A sobrevivência da fuga na frente foi o tema do dia, com as três principais equipas de sprinters totalmente dedicadas à perseguição, mas incapazes de apanhar a escapada de quatro corredores que marcou a etapa. Com média superior a 51 km/h durante todo o dia, foi duro até para quem pôde resguardar-se no pelotão ao longo de toda a tirada.

Isto resulta de muitas variáveis, mas sobretudo da qualidade e coordenação dos homens na frente. “Isso quase já não acontece. Os corredores ‘menos cotados’ tornaram-se muito melhores nesta era. Eles andaram mesmo, mesmo muito forte na frente. Porque são simplesmente tipos especiais. Alguém como o [Mirco] Maestri é muito bom nisto. É realmente muito forte, uma autêntica besta na bicicleta. O mesmo se aplica a [Fredrik] Dversnes”.

 

Circuito urbano, curvas técnicas e motas

 

Por mais impressionante que tenha sido, a etapa terminou com críticas contundentes. À Eurosport, vários corredores, nas entrevistas pós-corrida, aludiram à influência das motas a ajudarem os homens da frente com o efeito de vácuo.

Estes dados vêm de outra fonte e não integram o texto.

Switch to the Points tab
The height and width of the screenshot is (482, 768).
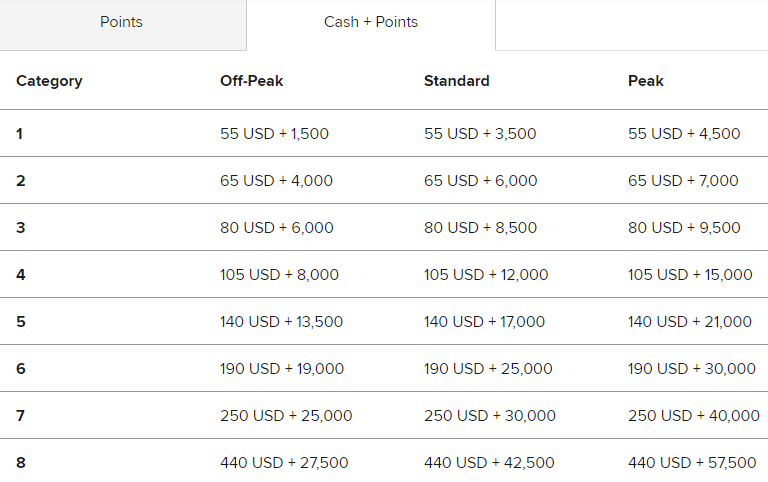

Ao analisar a perseguição empenhada do pelotão, é difícil perceber como o grupo conseguiu resistir na cabeça de corrida até à meta. “Acho sensato terem dado apenas dois minutos. Não foi erro do pelotão. Como é possível quatro homens ficarem à frente de um pelotão onde, como disse Elmar Reinders, 30 homens estão a ser ‘engolidos’?”

“A explicação é algo que tem vindo a incomodar cada vez mais: motas e carros à frente do grupo líder, ou à frente do pelotão”, sustenta Zonneveld. “Viu-se hoje também que homens da Uno-X tentaram afastar as motas do pelotão. Notou-se, sobretudo numa fase inicial, que as motas estavam mesmo muito próximas do grupo da frente”.

O comentador neerlandês acredita que isso pode ter sido decisivo na etapa, com os escapados a manterem apenas alguns segundos sobre o pelotão no momento em que Fredrik Dversnes sprintou para a vitória, a maior da sua carreira.

A quantidade de veículos na corrida e um circuito pleno de obstáculos urbanos revelou-se um pesadelo para o pelotão em perseguição. “Num circuito local como aquele, é talvez ainda mais problemático, porque as motas querem mais imagens. Se estás num circuito com muitas curvas, tens de rodar mais perto”.

 

Pelotão ultra-rápido não conseguiu fazer a captura

 

“Fui espreitar o Strava para ver quão rápido iam o [Alec] Segaert e o pelotão. Nos últimos 20 quilómetros, a diferença era de 1:10 minutos e, creio, uma média de 55,7 km/h. Não se pode dizer que estavam parados. Isso é simplesmente ridículo”.

A Lidl-Trek, a Soudal - Quick-Step e a Unibet Rose Rockets gastaram todos os seus gregários e homens de lançamento para fechar o espaço, mas ainda assim não foi possível. Mais do que um erro de cálculo, faltou potência para sustentar uma velocidade incrivelmente alta durante tanto tempo no pelotão.

“Viu-se pontualmente no pelotão, quando aparecia a velocidade, que iam a 60 quase o tempo todo. Estando ali uma fuga de quatro… esperar-se-ia ter três Gannas e um Dversnes na frente. No pelotão, ia-se mesmo muito depressa”.

Para Zonneveld, é impossível negar a influência das motas no desfecho. “A influência das motas é, na verdade, bastante significativa. Recebo mensagens de pessoas que não estão muito longe do pelotão. Dizem que é isto que acontece quando uma grande equipa começa a queixar-se numa Grande Volta”, explica.

“Depois, no Giro, colocam simplesmente duas motas extra à frente da fuga. Há muitas pessoas que pensam isto, mas, claro, não se consegue provar. Existem muito poucas regras, sobretudo para as motas”.